Most of the nine suburbs, including Bellwood, Maywood, Hillside and Berkeley (through the Hillside Berkeley Water Commission), Northlake and Stone Park, receive water through a transmission system maintained by the village of Melrose Park. Those suburbs, in turn, pay Melrose Park for transmission services.  

Broadview and Westchester are the only two suburbs among the nine that don’t utilize Melrose Park’s system, since they transmit their water directly from Chicago through the Broadview-Westchester Joint Water Agency. 

But all of those suburbs get water from the same source that supplies the more than 5 million in the Chicago metropolitan area — Lake Michigan. Water from the lake that comes to the northern suburbs that include Proviso is treated at the Jardine Water Purification Plant in Chicago. 
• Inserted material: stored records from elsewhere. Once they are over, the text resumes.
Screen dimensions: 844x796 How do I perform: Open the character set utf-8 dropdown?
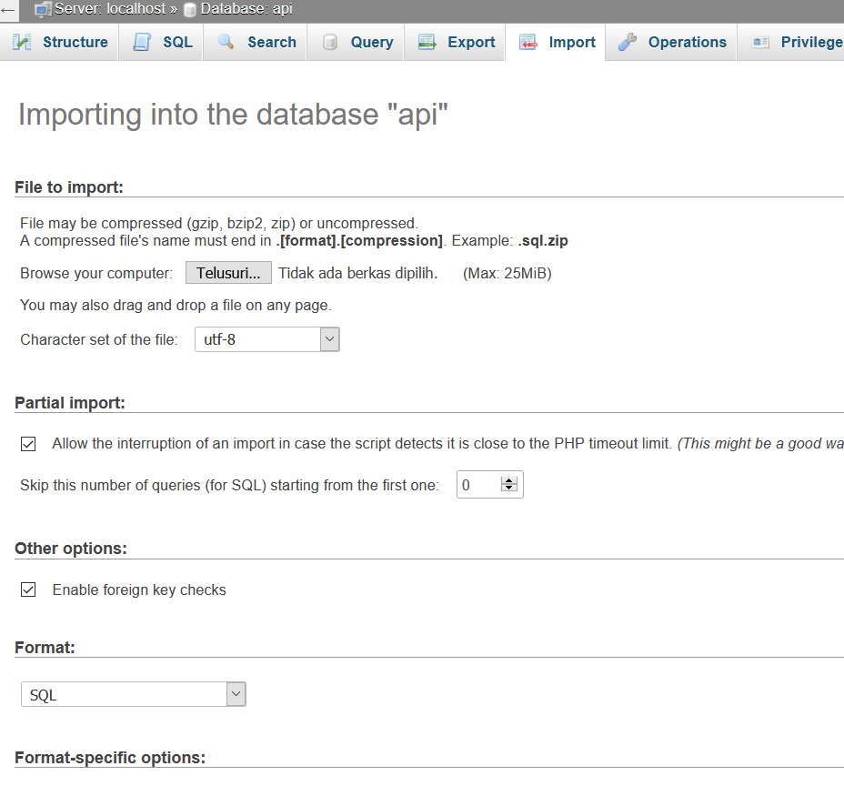pos(266,340)
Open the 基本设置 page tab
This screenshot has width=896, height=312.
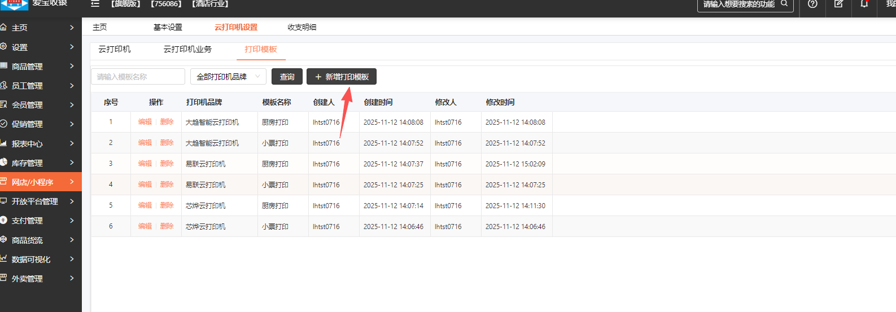(168, 27)
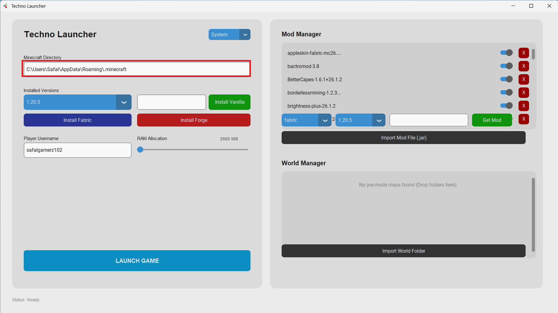Remove borderlessmining mod with its red X
The image size is (558, 313).
point(523,93)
According to the Tribune’s reporting, PFOS were found in a water sample treated at Jardine on May 19, 2009. That sample contained a concentration of PFOS of 3 parts per trillion. 

That’s a low concentration relative to other water systems in Illinois. For instance, the Freeport water system tested a sample of water containing 237 parts per trillion of PFOS. 

For some context, safeopedia.com explains that a “concentration of one part per trillion means that there is one part of that substance for every one trillion parts of either air, water or soil in which it is contained.

“It is very difficult to visualize how minute a particle one part per trillion really is. To get an idea, one ppt would be represented by a single drop of food coloring in 18 million gallons of water. Another way to view it as representing a single second out of 32,000 years. One part per trillion is one thousand times smaller than one part per billion.”

Scientists have concluded that forever chemicals are unsafe at virtually any level, including near zero. What’s more, the U.S. Environmental Protection Agency determined in June that the chemicals can’t be measured with conventional lab techniques, because they’re so small, the Tribune reports.

The Jardine Water Purification Plant in Chicago. | Creative Commons/Wikipedia 

The forever chemicals, however, are not only very small and long-lasting, they are pervasive.

“Forever chemicals end up in lakes, rivers and wells after flushing through sewage treatment plants and spreading from factory smokestacks,” the Tribune reported. “The chemicals also leach out of products such as carpets, clothing, cookware, cosmetics, dental floss, fast-food wrappers, firefighting foam, food packaging, microwave popcorn bags, paper plates, pizza boxes, rain jackets and ski wax.” 

Still, despite the dangers, forever chemicals are largely unregulated, the Tribune added, which the U.S. EPA, “whose mission is to safeguard America’s health and environment,” repeatedly clearing “new versions of the chemistry without thoroughly assessing health risks or limiting their use. Chemical companies have declared that many PFAS formulas are trade secrets, making it difficult for scientists to identify the compounds and determine if they are harmful.” 

According to the National Science Foundation (NSF), the U.S. EPA has established 70 parts per trillion as the recommended limit for lifetime exposure to forever chemicals. 

If there is a water advisory for PFAS or PFOS, you should refrain from boiling your water. Instead, follow the advice of your local municipal water authority regarding water usage. 

In order to reduce your consumption of forever chemicals by using filter, make sure that the filters comply with standards set by the U.S. EPA, the NSF and other expert entities.